If Grace was the film connoisseur we all are, she would have known that from watching Clifton Webb in the Mr. Belvedere movie Sitting Pretty which shared the same plot and was made several years earlier. This proves the old adage that “those who don’t learn from old movies starring fastidious and confirmed bachelors are destined to repeat the plots of those movies.”
To which I say, thank God Grace didn’t learn anything because Return to Peyton Place is a return to greatness! It was so comforting to see the familiar characters that we’ve learned to care for during the last movie. Except for the fact that all the familiar characters don’t look familiar at all!
Lana Turner, Hope Lange, Russ Tamblyn, Lee Phillips and the rest of the original cast are nowhere to be seen! In their places (to varying degrees) are um, Tuesday Weld, and, uh, Carol Linley and, well, let’s see. Wait! Here’s a familiar face! Brett Halsey! Brett is well known for his roles in some of Lucio Fulci’s final movies such as Demonia and Touch Of Death! I feel better already!
Normally, the flow of things would dictate that I mention something along the lines of “the movie picks up five years after the first one ended” but Return to Peyton Place is one of those movies that confounds all expectations which is code for “huh?”

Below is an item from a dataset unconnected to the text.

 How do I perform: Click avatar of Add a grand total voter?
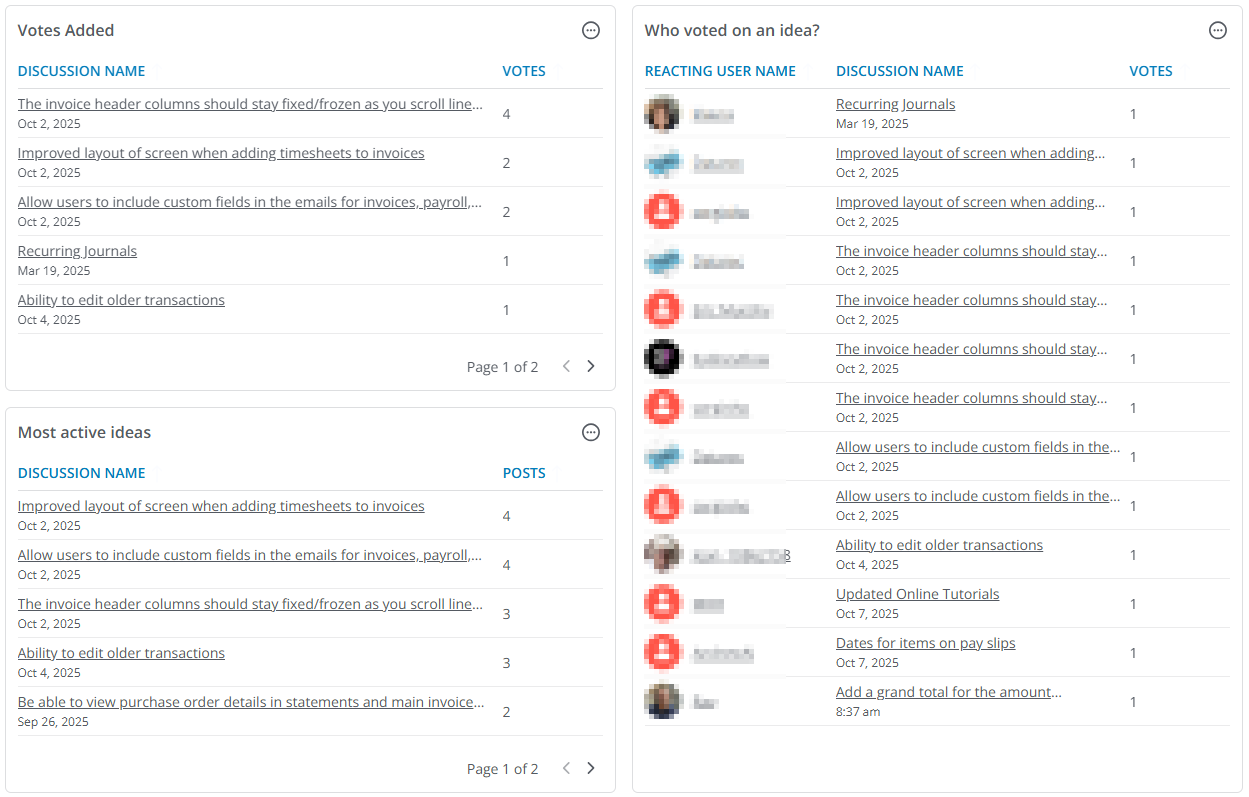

You see, we aren’t sure when this is taking place. The first one ended after Pearl Harbor got bombed and everyone went off to war, so it’s probably sometime in 1942 or 1943. In Return to Peyton Place, Ted Carter has just graduated law school and he mentioned in the first movie that would take him seven years. Assuming that he didn’t get out of the army until 1945, that puts us at 1952 or ten years after the first movie. Except that there’s no indication that the movie is taking place during any time except the then present (about 1961).

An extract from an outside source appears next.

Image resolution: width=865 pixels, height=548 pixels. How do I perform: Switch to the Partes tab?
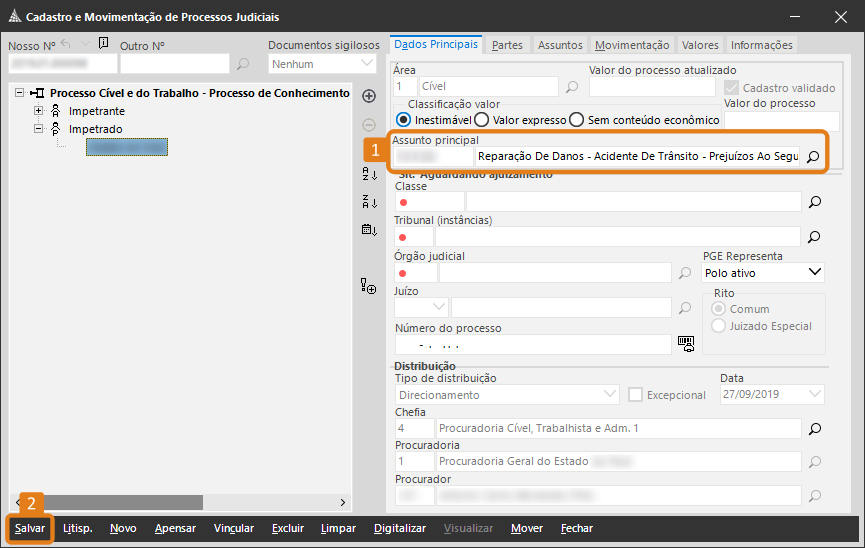507,45
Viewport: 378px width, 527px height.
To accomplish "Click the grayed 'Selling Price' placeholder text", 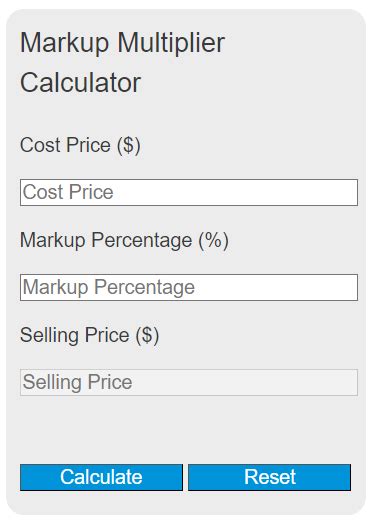I will point(77,382).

Though there is nothing explicit one way or the other, none of the characters look to be ten years older and in fact the character of school principal Michael Rossi has had his hair mysteriously go from silver in the first movie to greasy jet black in the second.
Let’s just pretend that Ted went to summer school and that the time period isn’t an issue. We’re really here to catch up with the problems of our favorite (and now unrecognizable) characters.
Ted is still having problems with his domineering mother. When he comes home married to an Italian girl, his mom is a complete ass and does everything in her power to break the two of them up.
Except that we never met Ted’s mother in the first movie. And the domineering mother was actually the mother of Norman Page in the first movie. And Norman fixed all that by joining the paratroopers and becoming a man.
Ted was the guy who was going to marry Selena Cross. In this movie they claim he was just a friend who supported her during her murder trial!
But what about Selena? She ends up involved with the local ski instructor who is just in from Sweden or someplace where it’s okay for guys to be named Nils.
Vast chunks of the film are taken up with Allison’s adventures in New York where she’s working with her hunky publisher to get her book, Samuel’s Castle, whipped into shape. The first thing that needs to be whipped into shape is that book’s title. Who the hell is Samuel and what’s up with his castle?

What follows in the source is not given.